Photo Caption: Minister of Gender, Children, Disabilities and Social Welfare (MoGCDSW), Dr. Jean Kalilani at Save the Children’s pavilion
“Creating a safer environment for people with albinism requires a collaborative effort. While government has set up measures of stopping this malpractice communities also need to equally play their roles in promoting and protecting the rights of people with albinism,” she explained.
The minister also assured the audience that Government has put in place effective and efficient measures that would stop perpetrators from abducting and killing albinos in the country. Among others, she said Government has strengthened its judicial system such that cases related to albino abduction and killing would be handled faster and that those found guilty would be given stiffer punishment.

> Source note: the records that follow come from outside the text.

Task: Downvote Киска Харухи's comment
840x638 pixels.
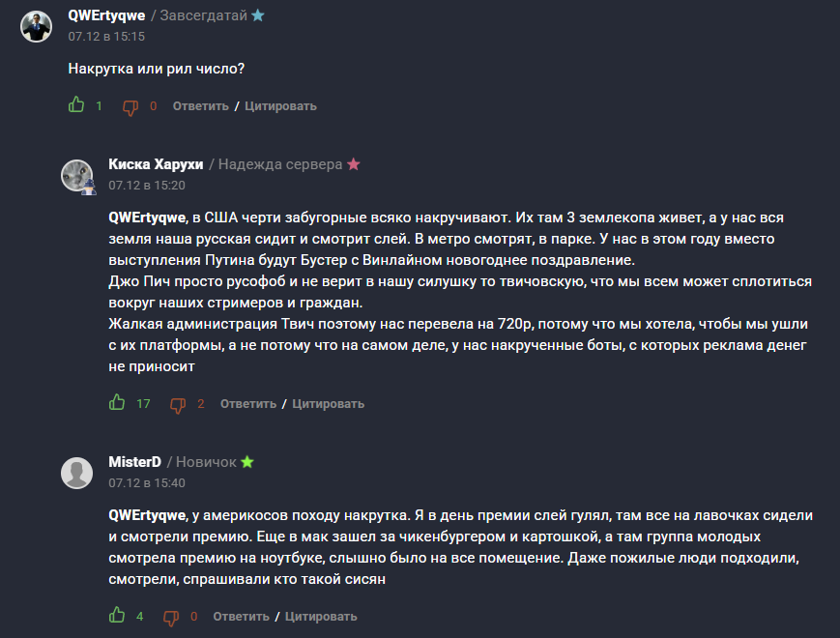Action: coord(178,404)
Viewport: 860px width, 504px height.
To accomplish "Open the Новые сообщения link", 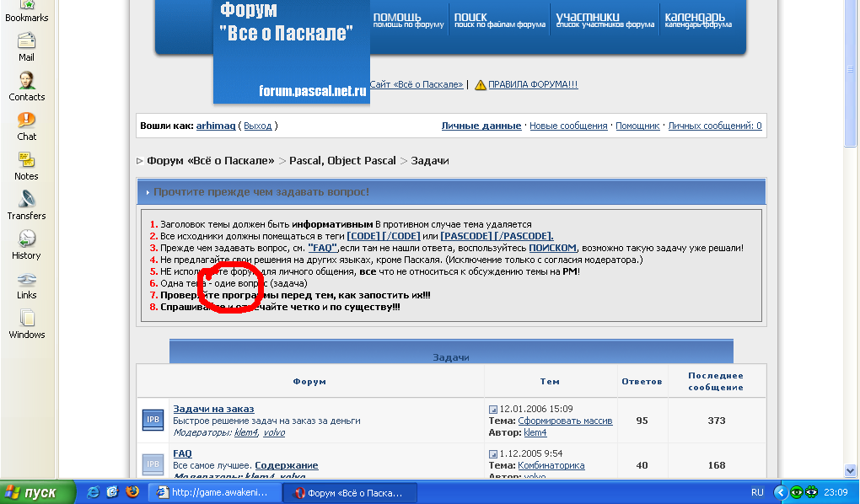I will tap(568, 126).
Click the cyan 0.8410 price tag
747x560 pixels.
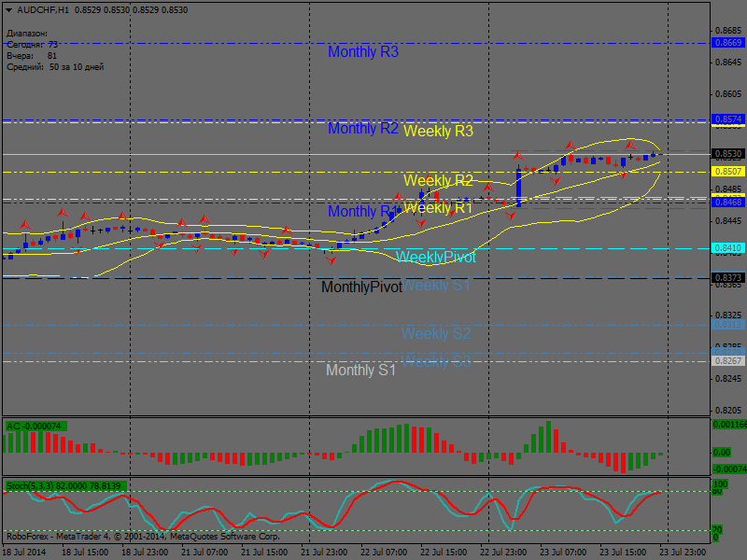(728, 248)
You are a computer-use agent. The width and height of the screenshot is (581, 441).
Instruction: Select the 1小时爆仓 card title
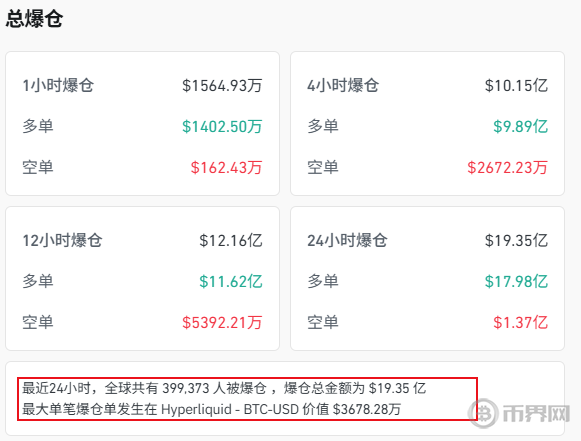[58, 86]
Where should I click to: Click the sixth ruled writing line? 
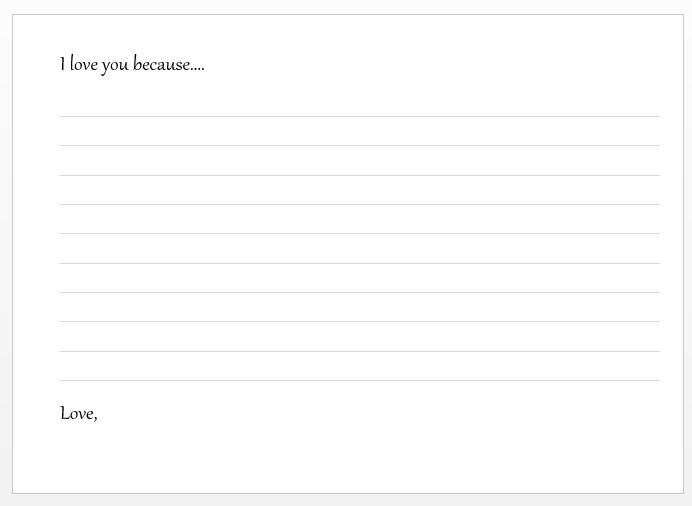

With this she gave reference to one of the perpetrators that was recently sentenced to life imprisonment.
Save the Children had its own booth that was advocating for proper nutrition for every child in older to ensure that children are not tempted into destructive behaviors such as prostitution just because they are not getting enough food from their homes. Every child deserves a balanced diet for suitable development. In line with this, Dr. Kalilani asserted that despite families having inadequate provisions, they should always ensure that their children are given enough food in order for them to grow well.
One albino child begged the audience to stop killing children with albinism and called for a moment of silence in honor of all children with albinism that were killed. It was a heartbreaking moment that brought tears to others.
Principal Secretary in the Ministry of Gender Children Disability and Social Welfare, Dr. Mary Shawa said the Day of the African Child is very important because it provides opportunities for stakeholders to assess how they have performed in protecting and promoting the rights of children.
“We create amendments in areas where we see we have not done well and maintain areas where our performance has been satisfactory,” she said.
Subsequently, Senior Chief Nthache thanked Government for holding the national event in his area, promising to cooperatively work with Government in protecting and promoting the rights of children in the area.
The commemoration was enlivened with performances that carried messages regarding child protection from: hunger, abduction sexual abuse and most of all protecting children with albinism.